Shantanu plays a pretty straightforward character with few complications, that of the MCP, while Akash swings from passionate love to pointless fragility.

Sonali Kulkarni is okay in parts but she just isn't an 'older woman'. Sorry, she just doesn't look the part to start with. When she looks into the mirror and is upset by crow's feet, you feel like reassuring her that there are none and are unlikely to be any for quite some time.

Jimmy Shergil looks pretty good though his dialogue-delivery could do with some honing up. Nirmal Pandey's role is vaguely similar to the one in Is Raat Ki Subah Nahin, where he had two women fall for him; here, he's surrounded by a bevy of models with his lover looking on anxiously from the fringes. And he looked as uncomfortable in the lovemaking sequences then as he does now.

Click for bigger pic!
Talking about love scenes, Desh Deepak essays an elaborately long one in the beginning of the film. It's rather sad, you know, because neither Nirmal nor Sonali can kiss to save their lives, or at least the film.
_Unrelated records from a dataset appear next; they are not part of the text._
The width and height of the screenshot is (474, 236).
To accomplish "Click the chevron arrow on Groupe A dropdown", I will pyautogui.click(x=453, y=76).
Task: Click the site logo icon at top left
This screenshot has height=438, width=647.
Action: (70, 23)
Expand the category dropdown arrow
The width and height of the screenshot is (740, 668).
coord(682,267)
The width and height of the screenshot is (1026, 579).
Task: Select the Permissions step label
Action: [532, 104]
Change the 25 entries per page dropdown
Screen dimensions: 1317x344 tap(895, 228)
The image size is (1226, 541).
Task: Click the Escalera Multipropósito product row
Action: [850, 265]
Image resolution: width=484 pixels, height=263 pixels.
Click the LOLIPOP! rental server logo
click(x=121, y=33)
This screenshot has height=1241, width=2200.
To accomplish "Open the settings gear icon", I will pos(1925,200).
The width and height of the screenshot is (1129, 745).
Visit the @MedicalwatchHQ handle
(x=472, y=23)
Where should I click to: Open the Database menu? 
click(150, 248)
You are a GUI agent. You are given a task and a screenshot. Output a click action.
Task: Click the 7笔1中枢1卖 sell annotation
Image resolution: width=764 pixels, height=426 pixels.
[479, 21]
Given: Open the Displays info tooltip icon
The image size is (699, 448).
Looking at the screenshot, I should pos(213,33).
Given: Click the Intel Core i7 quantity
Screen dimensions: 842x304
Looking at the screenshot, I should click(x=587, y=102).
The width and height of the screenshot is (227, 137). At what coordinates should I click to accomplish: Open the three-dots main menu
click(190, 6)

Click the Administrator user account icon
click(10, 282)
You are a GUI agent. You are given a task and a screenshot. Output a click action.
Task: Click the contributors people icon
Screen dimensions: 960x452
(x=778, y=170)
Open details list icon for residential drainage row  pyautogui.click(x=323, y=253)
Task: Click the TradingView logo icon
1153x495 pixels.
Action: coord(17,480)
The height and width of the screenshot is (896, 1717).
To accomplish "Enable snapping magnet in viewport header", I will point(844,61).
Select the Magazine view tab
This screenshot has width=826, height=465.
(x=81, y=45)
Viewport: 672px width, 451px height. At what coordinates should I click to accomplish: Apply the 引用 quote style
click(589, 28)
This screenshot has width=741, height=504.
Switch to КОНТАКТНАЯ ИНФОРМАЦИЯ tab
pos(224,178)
They look uncomfortable, and when they try to show themselves in the throes of orgiastic ecstasy, it looks like they are having serious organic trouble.

The music by Vishal has two very catch numbers though the remaining sound repetitive. The lyrics of Gary Lawyer's song may have sounded right in Hindi but you wonder what on earth 'For luck I draw tattoos on the moon' would mean? Of course, it sounds very profound, so we'd better let that pass.

One place the film certainly scores is in Ahmed Khan's clean choreography, the only element that's smooth and uncluttered.